Nonprofits and Data

last person joined: yesterday 

This group is for those interested in learning and sharing about all things data-related for nonprofits. The Nonprofits and Data group is for people using data to serve a mission, either directly or by improving nonprofits and the nonprofit sector. That includes everything from collecting data and managing databases to analytics, data visualization and data mining. Here are some examples of topics we discuss: using data to improve organizational effectiveness, measuring impact, using data for storytelling, tools for data management and analysis, figuring out the “right” data to collect, and learning skills to help us use data better.

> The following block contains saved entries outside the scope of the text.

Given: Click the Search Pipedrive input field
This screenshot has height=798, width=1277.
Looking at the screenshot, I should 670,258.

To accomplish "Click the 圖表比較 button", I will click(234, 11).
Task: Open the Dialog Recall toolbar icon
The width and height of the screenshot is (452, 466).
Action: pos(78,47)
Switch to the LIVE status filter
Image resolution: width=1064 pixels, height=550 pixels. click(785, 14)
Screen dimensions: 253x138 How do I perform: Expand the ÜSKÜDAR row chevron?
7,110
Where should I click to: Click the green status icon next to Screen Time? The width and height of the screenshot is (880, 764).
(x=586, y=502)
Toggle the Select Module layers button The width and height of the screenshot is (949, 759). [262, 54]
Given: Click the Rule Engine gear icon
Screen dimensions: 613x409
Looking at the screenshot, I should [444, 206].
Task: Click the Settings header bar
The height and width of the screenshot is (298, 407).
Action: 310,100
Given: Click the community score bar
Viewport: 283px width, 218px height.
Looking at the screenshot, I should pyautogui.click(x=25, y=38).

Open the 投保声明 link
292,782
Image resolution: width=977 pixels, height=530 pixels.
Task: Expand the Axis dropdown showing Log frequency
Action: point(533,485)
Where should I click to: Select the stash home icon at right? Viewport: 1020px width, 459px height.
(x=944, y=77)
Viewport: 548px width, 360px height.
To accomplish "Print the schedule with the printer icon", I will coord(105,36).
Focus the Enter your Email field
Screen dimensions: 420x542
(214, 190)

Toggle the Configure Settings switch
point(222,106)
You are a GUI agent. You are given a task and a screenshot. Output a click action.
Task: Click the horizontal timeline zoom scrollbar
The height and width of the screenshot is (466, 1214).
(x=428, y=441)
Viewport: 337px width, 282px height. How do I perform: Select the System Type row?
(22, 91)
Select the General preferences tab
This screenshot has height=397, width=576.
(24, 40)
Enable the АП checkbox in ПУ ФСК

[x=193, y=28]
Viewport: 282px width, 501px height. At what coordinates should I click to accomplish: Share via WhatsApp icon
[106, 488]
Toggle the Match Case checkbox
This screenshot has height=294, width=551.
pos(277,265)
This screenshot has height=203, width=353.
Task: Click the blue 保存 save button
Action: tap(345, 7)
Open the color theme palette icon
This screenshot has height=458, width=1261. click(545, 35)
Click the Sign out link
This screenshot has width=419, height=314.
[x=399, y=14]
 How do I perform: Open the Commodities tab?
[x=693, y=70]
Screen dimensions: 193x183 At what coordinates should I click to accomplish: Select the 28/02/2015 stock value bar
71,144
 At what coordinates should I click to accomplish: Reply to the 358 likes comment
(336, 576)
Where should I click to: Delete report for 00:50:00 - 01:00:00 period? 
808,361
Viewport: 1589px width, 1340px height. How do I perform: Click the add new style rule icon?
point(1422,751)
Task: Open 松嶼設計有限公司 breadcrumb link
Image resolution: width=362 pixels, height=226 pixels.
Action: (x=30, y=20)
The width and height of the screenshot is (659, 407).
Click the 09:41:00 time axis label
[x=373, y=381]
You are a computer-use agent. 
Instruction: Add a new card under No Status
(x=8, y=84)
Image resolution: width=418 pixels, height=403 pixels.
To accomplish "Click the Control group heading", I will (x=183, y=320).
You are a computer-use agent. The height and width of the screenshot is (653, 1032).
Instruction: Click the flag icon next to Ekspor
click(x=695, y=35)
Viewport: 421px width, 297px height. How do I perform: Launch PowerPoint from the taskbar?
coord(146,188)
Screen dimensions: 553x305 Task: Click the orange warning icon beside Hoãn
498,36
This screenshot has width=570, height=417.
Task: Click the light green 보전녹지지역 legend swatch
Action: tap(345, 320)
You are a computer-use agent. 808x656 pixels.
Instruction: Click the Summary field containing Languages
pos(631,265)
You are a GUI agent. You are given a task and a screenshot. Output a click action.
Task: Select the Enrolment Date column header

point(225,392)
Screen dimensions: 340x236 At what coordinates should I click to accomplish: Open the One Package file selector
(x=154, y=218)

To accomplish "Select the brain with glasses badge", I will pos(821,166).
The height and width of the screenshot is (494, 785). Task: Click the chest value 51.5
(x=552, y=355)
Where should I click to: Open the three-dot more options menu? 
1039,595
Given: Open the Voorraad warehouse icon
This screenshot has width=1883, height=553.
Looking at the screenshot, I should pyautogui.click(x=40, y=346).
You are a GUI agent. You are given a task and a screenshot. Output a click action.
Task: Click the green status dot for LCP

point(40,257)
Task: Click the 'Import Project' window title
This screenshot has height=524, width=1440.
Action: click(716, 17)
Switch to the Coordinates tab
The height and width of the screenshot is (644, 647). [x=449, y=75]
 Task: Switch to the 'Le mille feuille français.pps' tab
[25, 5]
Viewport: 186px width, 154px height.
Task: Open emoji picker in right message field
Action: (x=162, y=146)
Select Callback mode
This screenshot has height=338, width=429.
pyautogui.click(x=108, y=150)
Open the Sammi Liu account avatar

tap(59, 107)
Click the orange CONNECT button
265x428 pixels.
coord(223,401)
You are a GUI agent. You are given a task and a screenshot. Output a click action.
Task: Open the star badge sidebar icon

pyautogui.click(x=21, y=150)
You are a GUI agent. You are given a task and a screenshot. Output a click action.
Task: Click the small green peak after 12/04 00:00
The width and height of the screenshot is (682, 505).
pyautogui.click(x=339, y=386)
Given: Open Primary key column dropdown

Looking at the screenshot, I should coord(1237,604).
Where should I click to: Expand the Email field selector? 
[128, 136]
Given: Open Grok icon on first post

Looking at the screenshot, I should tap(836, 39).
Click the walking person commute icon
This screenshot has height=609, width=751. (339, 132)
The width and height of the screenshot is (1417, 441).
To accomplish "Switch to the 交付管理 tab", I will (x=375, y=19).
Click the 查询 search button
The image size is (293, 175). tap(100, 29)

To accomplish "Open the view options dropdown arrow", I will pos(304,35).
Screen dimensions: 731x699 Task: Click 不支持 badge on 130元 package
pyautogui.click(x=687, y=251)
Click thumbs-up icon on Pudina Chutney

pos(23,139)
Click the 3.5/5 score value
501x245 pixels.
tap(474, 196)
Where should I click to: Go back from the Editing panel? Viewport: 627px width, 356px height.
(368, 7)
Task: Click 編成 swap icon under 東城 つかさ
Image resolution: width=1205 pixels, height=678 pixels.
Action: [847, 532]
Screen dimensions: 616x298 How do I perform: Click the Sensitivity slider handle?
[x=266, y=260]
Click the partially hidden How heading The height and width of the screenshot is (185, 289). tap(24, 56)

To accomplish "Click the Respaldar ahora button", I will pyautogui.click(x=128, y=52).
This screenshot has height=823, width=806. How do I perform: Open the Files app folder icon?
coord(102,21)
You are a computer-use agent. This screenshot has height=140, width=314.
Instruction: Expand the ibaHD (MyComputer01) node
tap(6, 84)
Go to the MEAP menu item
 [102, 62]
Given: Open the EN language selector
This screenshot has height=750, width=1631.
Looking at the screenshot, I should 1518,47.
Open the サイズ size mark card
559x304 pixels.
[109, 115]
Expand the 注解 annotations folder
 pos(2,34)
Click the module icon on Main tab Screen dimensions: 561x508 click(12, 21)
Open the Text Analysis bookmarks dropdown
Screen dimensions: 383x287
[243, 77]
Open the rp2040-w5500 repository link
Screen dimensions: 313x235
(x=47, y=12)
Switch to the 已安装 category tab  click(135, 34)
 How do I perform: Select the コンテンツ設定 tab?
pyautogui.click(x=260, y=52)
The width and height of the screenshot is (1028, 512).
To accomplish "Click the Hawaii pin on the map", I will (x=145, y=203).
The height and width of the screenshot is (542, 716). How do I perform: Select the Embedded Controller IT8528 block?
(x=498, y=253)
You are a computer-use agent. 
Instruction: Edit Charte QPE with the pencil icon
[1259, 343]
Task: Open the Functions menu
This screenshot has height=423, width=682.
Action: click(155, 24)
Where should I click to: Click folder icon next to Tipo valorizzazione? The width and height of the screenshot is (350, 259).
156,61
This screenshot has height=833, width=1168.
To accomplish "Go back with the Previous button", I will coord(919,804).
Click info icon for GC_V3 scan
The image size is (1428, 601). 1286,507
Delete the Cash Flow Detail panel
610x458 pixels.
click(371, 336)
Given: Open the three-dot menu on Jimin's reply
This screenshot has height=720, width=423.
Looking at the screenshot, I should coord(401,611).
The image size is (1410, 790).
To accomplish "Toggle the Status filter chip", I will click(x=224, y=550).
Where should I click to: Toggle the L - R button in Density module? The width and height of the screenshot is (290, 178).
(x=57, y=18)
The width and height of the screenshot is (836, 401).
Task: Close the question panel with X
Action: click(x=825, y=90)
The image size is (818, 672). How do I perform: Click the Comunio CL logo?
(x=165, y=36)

Tool for large email list (1 million+) deduplication

  • 1.  Tool for large email list (1 million+) deduplication

    Posted Apr 05, 2019 12:12
    Hello All,

    Does anyone have a recommendation for a tool to dedupe a large text file of email addresses? I've found free dedupe services online like List Scrubber but am hesitant to paste our entire email list on a site when I don't know where our data will end up. Any of the paid data cleansing products I've found have way more functionality than I need. I'm looking for a simple, secure and cheap solution for $25 or less.

    Many thanks!

    ------------------------------
    Denise Cummings
    Data Systems Administrator
    Friends of the Earth
    Washington, DC
    ------------------------------
    Tech Accelerate


  • 2.  RE: Tool for large email list (1 million+) deduplication

    Posted Apr 06, 2019 08:30
    Edited by Dave Boyce Apr 06, 2019 08:31
    Hello Denise,

    Microsoft Excel has a remove duplicates function

    1. Paste Emails into Excel or open the CSV file in Excel
    2. Select 'Remove Duplicates' from the Data menu or by typing in the Excel Search
    3. Specify Email Column.

    DAVE BOYCE | Data Solutions Consultant
    501 Commons - Seattle, WA

    ------------------------------
    Dave Boyce
    ------------------------------

    Tech Accelerate


  • 3.  RE: Tool for large email list (1 million+) deduplication

    Posted Apr 08, 2019 09:59

    Thanks, Dave. Unfortunately, my file is too large for Excel. It's actually over 2 million emails. I think I've found a workaround in Access for now. I can import the list and do and in a query, change unique values to "Yes" on the Properties table. That should hold us for a while until we outgrow the 2GB capacity.

     

    Thanks again!

     

    Denise Cummings

    Data Systems Administrator

     

    Friends of the Earth

    Email: dcummings@foe.org

    Direct: 202-222-0718

    www.foe.org

     

     




    Tech Accelerate


  • 4.  RE: Tool for large email list (1 million+) deduplication

    Posted Apr 09, 2019 09:06
    Maybe use Power BI for the de-duplication. I would presume if you can do it in Access the file size should not be an issue and you wouldn't have to take the step of creating the unique "Yes" field. Not that that will save you that much time, but another option.

    Dan

    --
    Bennington College logovertical black pipe, a design featureDan Snyder 
    Assistant Director of Advancement Services 
    Office of Institutional Advancement 

    Bennington College 

    One College Drive 
    Bennington, VT 05201 
    Office: +1 (802) 447-4238 
    Fax: +1 (802) 440-4351

    To make a secure online gift click hereOr, for more information on ways to make a gift, including stock transfer instructions, please visit our website.



    Tech Accelerate


  • 5.  RE: Tool for large email list (1 million+) deduplication

    Posted Apr 09, 2019 10:28
    Thanks, Daniel. I just downloaded the free version.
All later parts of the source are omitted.